* **PASSAGE**:
=======
Stars that age get brighter and begin to get swollen. They engulf planets that are close by, Yale University reported. And when they inch towards their death, the light from the stars actually begin to look as if they are pulsating.
"We tend to think of galaxies as steady beacons in the sky, but they are actually 'shimmering' due to all the giant, pulsating stars in them," said Pieter van Dokkum, the Sol Goldman Professor and chair of astronomy at Yale, and co-author of the study.
Till now, scientists had not measured the influence of these older stars on the light from distant galaxies that were visible through the earth's telescopes. Pulsating stars' light blending with other stars have a brightness that do not fluctuate.
"We realized that these stars are so bright and their pulsations so strong that they are difficult to hide," said Charlie Conroy, an assistant professor at Harvard, who led the research. "We decided to see if the pulsations of these stars could be detected even if we could not separate their light from the sea of unchanging stars that are their neighbors."
Researchers examined a series of images from the galaxy M87, situated in the constellation Virgo. The image was taken by the Hubble Space Telescope in a quarter of a year.
=======
* **EXCERPTED DATA**:
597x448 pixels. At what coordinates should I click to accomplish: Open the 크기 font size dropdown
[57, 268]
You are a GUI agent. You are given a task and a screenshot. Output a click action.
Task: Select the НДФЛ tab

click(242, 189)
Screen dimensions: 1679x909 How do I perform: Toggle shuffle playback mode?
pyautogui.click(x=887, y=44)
=======
* **WRITTEN TASKS**:
1. Do these statements agree with the passage about aging stars? For each of (a), (b), and (c), answer yes or no and quote the words from the passage that decide it.
(a) Charlie Conroy led the research.
(b) Pieter van Dokkum is a professor at Harvard.
(c) The researchers examined images from the galaxy M87.
2. According to the passage about aging stars, in which constellation is the galaxy M87 situated?
3. Carry the passage about aging stars forward from its last sentence.

* **OUTPUTS FOR THE TASKS**:
1.
(a) Yes: "Charlie Conroy, an assistant professor at Harvard, who led the research"
(b) No: "the Sol Goldman Professor and chair of astronomy at Yale"
(c) Yes: "Researchers examined a series of images from the galaxy M87"

2. Virgo.

3.
Scientists saw that 25 percent of the pixels from the images had brightness that was pulsating, giving the impression that the galaxy had a heartbeat. The team is planning to search for and measure the pulsations in alternate galaxies.
"Our models suggest that the pulsations will be stronger in younger galaxies, and that's something we'd love to test," said co-author Jieun Choi, a Harvard graduate student.
With age, the brightness is expected to dim. Still, the pulsations will continue for a long while more, scientists are convinced.
"Cardiac arrest is not expected until a trillion years from now," van Dokkum said. "That's a hundred times longer than the age of the universe."
The study was published recently in the journal Nature.